La resiliencia del Alavés

Los jugadores alavesistas celebran un gol en Balaídos.

El mes de marzo comenzaba en Vitoria con un jarro de agua fría. El Chacho Coudet, que se había asentado en el club babazorro en el año y pico que llevaba en la entidad, acordaba su marcha para incorporarse a River, donde ya triunfase en su etapa como futbolista. Ello precipitó la llegada de Quique Sánchez Flores al banquillo del Deportivo Alavés, todo un especialista de contrastada experiencia en el fútbol español. Y si los blanquiazules nunca se han caracterizado por ser un cuadro endeble, lo cierto es que su nuevo jefe les ha dotado de un superpoder que no les permite rendirse hasta el pitido final.

Aunque la puntuación obtenida en sus 5 encuentros dirigiéndoles no llame la atención por la cantidad obtenida, si que destaca mucho lo sucedido en esos choques. Especialmente en el tramo final de los mismos. El debut llegó en Mestalla, donde un doblete de Boyé les estaba dando el triunfo, aunque la mala suerte les hizo acabar perdiendo 3-2, con Sivera y Guevara expulsados. Todo ello en 10 minutos fatídicos que culminaron con una pena máxima que no desperdiciaron sus rivales.

La siguiente cita fue en casa. Se mostraron muy serios ante uno de los rivales más potentes del campeonato, un Villarreal ante el que se adelantaron gracias a un tanto en propia meta de Rafa Marín. Sin embargo, otra vez el tiempo añadido les condenó, pues Nicolás Pépé igualó con un golazo. Tras dos buenas presentaciones, el Alavés acumulaba únicamente un punto con su nuevo técnico. Todo cambiaría la siguiente jornada, en un duelo que ya es historia de La Liga.

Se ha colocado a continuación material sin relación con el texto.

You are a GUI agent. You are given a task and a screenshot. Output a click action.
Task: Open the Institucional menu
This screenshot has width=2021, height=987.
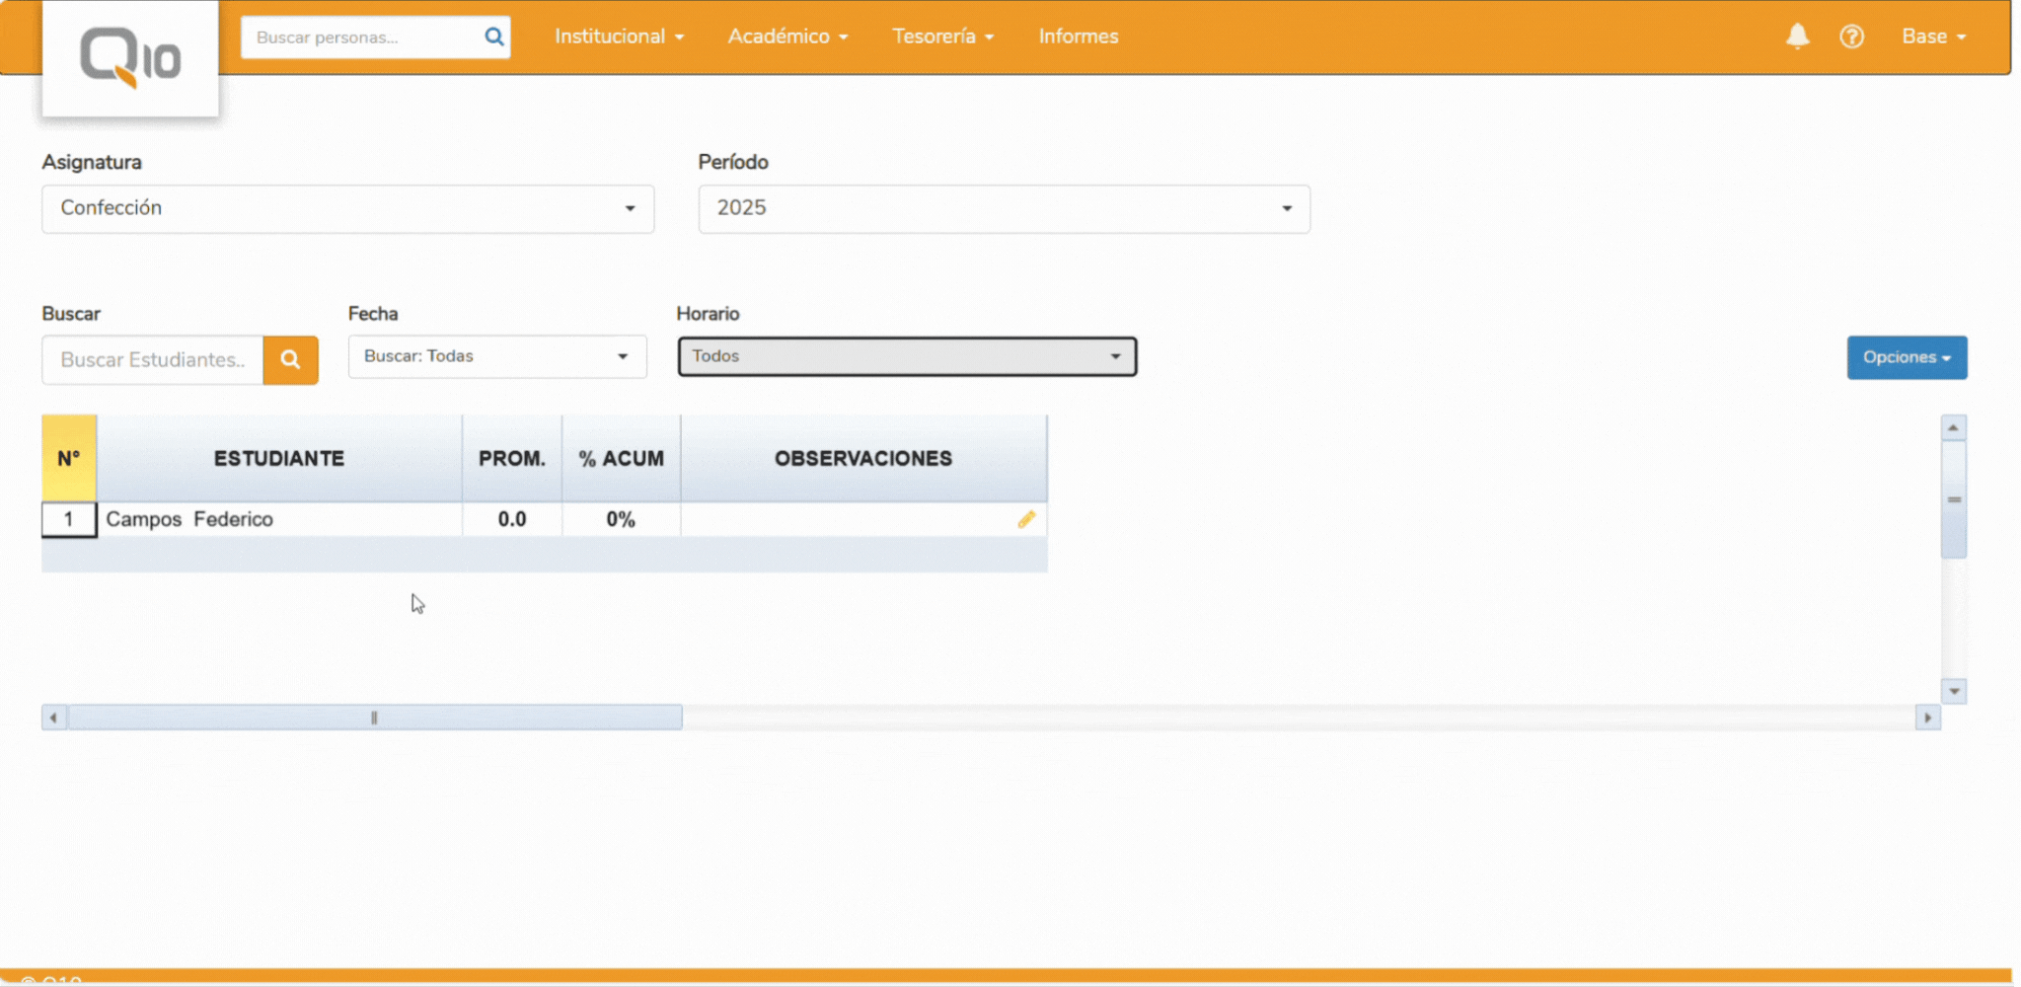coord(619,37)
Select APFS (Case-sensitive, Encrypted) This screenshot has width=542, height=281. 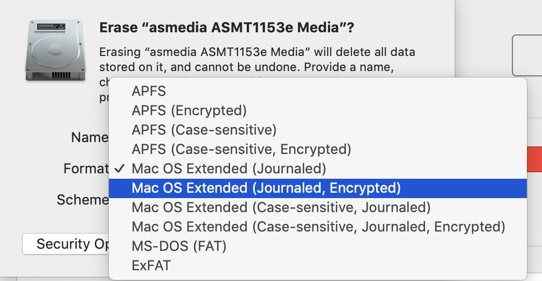[x=241, y=149]
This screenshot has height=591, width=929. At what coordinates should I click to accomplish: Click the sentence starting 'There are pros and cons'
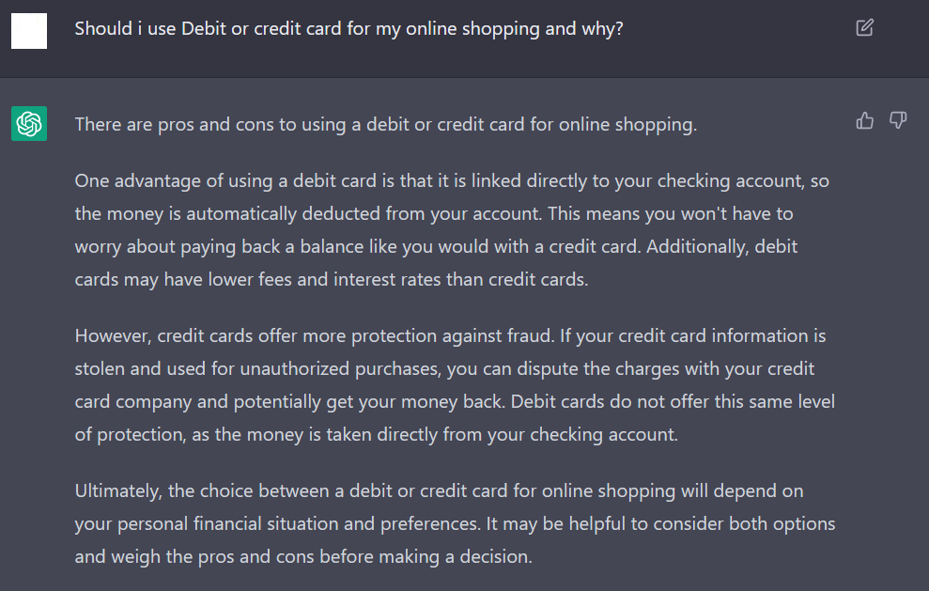click(386, 124)

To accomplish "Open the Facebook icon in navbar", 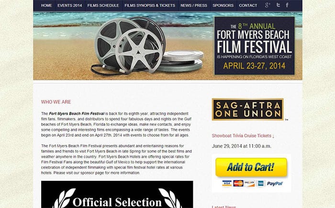I will click(287, 5).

En Vigo un Celta que volaba se colocó 3-0 poco más allá de la media hora inicial. Todo apuntaba a goleada celeste, con los de Giráldez en plena ebullición tras eliminar al Olympique de Lyon unos días antes en 8os de final de Europa League. Empero, Toni Martínez tiró de orgullo. No quiso rendirse tan pronto, abriendo una rendija a la esperanza el tanto que anotó instantes antes del descanso. La desventaja seguía siendo importante, pero con 45 minutos por delante todavía tendrían opciones. Y tanto que fue así, pues a lomos del entusiasmo del delantero más el coraje de un renacido Rebbach, el Alavés le dio la vuelta a un partido imposible, ganando 3-4 en una cancha muy complicada.

Quique le había dado la vuelta a la tortilla. Recuperada la moral de los suyos, tocaba ir a por más. Tocaba recibir a Osasuna en Mendizorroza. Los rojillos, uno de los cuadros más sólidos del momento, se adelantaron dos veces en el marcador, pero una vez más el empuje alavesista conllevó premio al empatar Lucas Boyé una vez sobrepasado el minuto 90. Ya este fin de semana, visitaban San Sebastián para enfrentarse a la Real Sociedad, una de las sensaciones de los últimos meses (también desde su cambio de técnico). Dos veces se puso por delante el Alavés, pero una combativa Real llegó a colocarse 3-2. De nuevo, el descuento tuvo premio para la insistencia vitoriana, que logró rascar un empate con gol de Boyé en el 90+7. El delantero argentino suma la nada desdeñable cifra de 8 goles en lo que va de 2026, unos registros muy importantes que están ayudando a mantener a los suyos a flote.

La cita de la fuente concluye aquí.